• **Exercise**:
Would you copy the listing below exactly, keeping the pictures out?

━━ Data for this task ━━

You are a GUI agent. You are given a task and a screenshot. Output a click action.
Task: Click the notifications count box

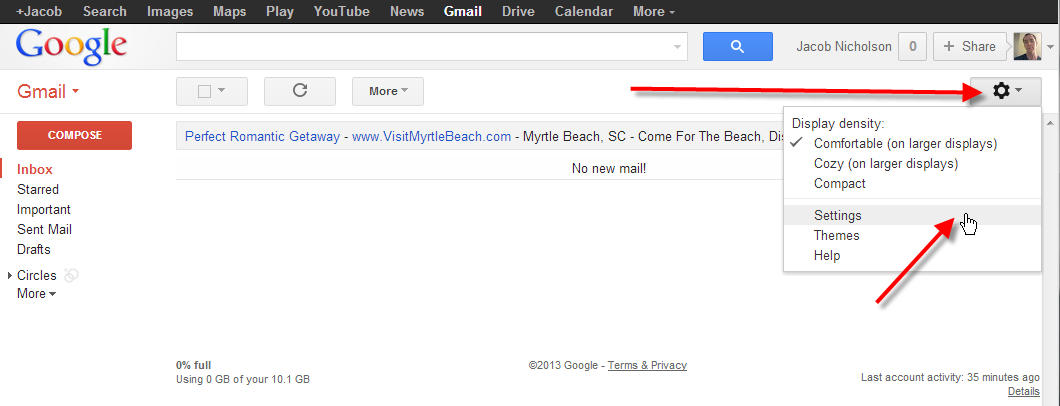click(911, 46)
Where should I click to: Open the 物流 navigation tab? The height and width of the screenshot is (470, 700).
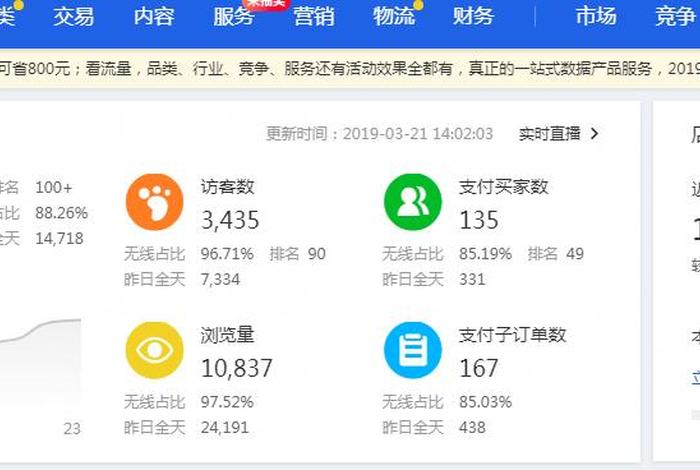coord(394,17)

━━━

• **Output for this task**:
You are a GUI agent. You are given a task and a screenshot. Output a click action.
Task: Click the notifications count box

click(911, 46)
Where should I click to: Open the 物流 navigation tab? The height and width of the screenshot is (470, 700).
coord(394,17)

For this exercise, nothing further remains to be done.